[To do]
Reproduce the part of the items that opens with the line containing "Click the video icon for 6. How to Follow Up" and closes with the line containing "pyautogui.click(x=494, y=20)", replacing "Presets" with "Templates" and leaving everything else unchanged.

────────────────────────────────────────

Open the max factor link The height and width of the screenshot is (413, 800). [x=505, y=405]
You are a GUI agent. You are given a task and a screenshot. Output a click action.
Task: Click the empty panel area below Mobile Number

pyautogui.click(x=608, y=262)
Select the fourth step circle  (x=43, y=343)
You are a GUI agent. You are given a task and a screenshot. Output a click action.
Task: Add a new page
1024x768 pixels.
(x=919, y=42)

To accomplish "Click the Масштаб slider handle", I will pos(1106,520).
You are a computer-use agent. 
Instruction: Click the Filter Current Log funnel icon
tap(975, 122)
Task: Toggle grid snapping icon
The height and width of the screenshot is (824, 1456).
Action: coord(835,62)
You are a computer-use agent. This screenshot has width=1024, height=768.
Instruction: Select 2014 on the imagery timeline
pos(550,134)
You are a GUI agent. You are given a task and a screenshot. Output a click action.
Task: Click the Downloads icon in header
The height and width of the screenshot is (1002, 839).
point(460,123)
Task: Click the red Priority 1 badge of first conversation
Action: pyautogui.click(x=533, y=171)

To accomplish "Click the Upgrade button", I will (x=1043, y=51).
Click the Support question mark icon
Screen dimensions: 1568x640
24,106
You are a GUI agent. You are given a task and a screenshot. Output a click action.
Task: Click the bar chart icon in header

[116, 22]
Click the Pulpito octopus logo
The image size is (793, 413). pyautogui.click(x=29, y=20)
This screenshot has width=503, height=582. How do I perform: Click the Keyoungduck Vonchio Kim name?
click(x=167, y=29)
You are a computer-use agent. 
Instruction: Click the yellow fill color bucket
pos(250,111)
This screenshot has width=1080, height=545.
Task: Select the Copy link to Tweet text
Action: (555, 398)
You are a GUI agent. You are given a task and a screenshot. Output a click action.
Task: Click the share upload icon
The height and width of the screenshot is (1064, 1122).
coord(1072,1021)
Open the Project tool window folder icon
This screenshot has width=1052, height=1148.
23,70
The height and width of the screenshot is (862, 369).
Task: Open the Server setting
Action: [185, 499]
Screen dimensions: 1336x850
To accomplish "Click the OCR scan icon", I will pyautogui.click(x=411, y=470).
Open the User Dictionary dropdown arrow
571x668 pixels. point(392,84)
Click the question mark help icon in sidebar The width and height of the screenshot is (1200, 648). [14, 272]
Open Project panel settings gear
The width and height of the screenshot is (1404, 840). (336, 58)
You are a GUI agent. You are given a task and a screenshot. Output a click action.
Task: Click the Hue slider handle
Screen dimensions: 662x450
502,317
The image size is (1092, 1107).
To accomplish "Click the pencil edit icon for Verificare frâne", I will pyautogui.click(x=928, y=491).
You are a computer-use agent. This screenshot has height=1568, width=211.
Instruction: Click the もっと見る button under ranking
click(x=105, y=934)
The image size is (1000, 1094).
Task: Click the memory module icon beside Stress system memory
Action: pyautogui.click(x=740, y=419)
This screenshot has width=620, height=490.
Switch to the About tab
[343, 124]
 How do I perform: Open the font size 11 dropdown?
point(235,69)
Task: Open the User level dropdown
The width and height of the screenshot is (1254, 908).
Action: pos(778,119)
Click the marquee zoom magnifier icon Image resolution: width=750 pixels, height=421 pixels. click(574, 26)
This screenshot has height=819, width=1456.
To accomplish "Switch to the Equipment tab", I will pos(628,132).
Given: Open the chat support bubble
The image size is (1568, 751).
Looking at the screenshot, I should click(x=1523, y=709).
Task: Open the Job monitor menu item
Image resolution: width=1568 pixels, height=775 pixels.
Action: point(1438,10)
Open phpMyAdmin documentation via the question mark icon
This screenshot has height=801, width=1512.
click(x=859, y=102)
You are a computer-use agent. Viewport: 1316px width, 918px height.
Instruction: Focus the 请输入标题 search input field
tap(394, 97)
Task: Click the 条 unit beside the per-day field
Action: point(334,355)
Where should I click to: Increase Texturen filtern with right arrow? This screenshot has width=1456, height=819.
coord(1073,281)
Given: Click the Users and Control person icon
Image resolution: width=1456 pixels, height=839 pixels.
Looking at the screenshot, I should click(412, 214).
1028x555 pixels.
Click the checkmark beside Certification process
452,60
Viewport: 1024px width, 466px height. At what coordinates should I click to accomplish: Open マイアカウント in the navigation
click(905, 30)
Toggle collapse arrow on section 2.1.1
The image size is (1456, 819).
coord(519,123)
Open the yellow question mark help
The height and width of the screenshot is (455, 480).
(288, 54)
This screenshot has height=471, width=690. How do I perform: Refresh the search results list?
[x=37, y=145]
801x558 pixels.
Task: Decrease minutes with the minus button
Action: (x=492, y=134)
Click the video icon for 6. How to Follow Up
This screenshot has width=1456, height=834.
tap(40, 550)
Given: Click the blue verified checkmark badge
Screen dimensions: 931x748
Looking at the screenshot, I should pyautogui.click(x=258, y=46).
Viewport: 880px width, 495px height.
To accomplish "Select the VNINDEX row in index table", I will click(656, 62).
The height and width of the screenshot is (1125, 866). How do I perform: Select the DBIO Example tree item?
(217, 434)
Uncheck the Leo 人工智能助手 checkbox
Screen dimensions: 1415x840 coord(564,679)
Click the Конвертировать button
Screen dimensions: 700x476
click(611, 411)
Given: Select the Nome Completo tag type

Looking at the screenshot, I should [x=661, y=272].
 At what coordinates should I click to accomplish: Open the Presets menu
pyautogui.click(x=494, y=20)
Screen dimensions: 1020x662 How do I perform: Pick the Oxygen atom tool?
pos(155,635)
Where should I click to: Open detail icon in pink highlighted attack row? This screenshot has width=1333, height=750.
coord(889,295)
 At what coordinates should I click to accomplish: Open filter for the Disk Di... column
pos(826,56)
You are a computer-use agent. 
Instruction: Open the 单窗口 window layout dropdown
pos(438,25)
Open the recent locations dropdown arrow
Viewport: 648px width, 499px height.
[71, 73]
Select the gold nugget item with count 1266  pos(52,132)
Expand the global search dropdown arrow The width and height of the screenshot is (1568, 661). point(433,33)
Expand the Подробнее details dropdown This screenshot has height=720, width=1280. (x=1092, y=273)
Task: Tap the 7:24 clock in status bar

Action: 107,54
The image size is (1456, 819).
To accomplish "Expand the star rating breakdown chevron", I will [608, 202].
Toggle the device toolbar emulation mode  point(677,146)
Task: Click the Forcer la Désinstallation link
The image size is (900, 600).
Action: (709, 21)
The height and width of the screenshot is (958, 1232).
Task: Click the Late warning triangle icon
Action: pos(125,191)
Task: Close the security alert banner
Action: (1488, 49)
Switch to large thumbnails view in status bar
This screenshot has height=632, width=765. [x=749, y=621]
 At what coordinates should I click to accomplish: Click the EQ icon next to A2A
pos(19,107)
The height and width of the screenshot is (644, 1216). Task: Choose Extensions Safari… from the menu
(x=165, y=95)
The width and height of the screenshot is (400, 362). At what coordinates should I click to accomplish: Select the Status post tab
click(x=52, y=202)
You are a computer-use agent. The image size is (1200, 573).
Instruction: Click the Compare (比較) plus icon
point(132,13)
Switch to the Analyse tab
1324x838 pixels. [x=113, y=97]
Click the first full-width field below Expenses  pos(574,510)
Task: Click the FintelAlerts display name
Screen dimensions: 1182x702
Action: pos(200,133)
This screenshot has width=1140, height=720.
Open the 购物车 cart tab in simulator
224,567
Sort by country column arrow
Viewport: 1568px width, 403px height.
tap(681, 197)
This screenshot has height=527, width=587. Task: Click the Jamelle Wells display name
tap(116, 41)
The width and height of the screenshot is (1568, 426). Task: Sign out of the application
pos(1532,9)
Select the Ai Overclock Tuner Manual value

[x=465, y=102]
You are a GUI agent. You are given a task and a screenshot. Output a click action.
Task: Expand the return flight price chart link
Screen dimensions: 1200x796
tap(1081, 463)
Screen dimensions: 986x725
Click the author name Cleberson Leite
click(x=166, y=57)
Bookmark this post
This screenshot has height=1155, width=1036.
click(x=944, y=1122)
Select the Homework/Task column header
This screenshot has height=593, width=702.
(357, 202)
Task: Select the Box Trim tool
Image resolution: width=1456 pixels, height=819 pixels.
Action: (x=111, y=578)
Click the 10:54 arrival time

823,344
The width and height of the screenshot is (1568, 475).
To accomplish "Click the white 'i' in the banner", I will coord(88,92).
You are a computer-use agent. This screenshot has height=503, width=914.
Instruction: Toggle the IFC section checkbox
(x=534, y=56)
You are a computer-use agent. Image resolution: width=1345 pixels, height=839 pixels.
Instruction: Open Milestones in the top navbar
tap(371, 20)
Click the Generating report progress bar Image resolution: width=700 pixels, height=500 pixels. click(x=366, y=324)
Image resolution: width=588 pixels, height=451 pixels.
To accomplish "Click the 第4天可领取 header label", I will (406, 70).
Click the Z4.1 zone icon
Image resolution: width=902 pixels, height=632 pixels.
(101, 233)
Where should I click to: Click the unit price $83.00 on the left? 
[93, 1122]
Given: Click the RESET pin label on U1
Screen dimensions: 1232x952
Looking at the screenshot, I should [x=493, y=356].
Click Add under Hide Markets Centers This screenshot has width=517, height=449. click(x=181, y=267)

────────────────────────────────────────

[Answer to the exercise]
Click the video icon for 6. How to Follow Up
This screenshot has width=1456, height=834.
tap(40, 550)
Given: Click the blue verified checkmark badge
Screen dimensions: 931x748
Looking at the screenshot, I should pyautogui.click(x=258, y=46).
Viewport: 880px width, 495px height.
To accomplish "Select the VNINDEX row in index table", I will click(656, 62).
The height and width of the screenshot is (1125, 866). How do I perform: Select the DBIO Example tree item?
(217, 434)
Uncheck the Leo 人工智能助手 checkbox
Screen dimensions: 1415x840 coord(564,679)
Click the Конвертировать button
Screen dimensions: 700x476
click(611, 411)
Given: Select the Nome Completo tag type

Looking at the screenshot, I should [x=661, y=272].
 At what coordinates should I click to accomplish: Open the Templates menu
pyautogui.click(x=494, y=20)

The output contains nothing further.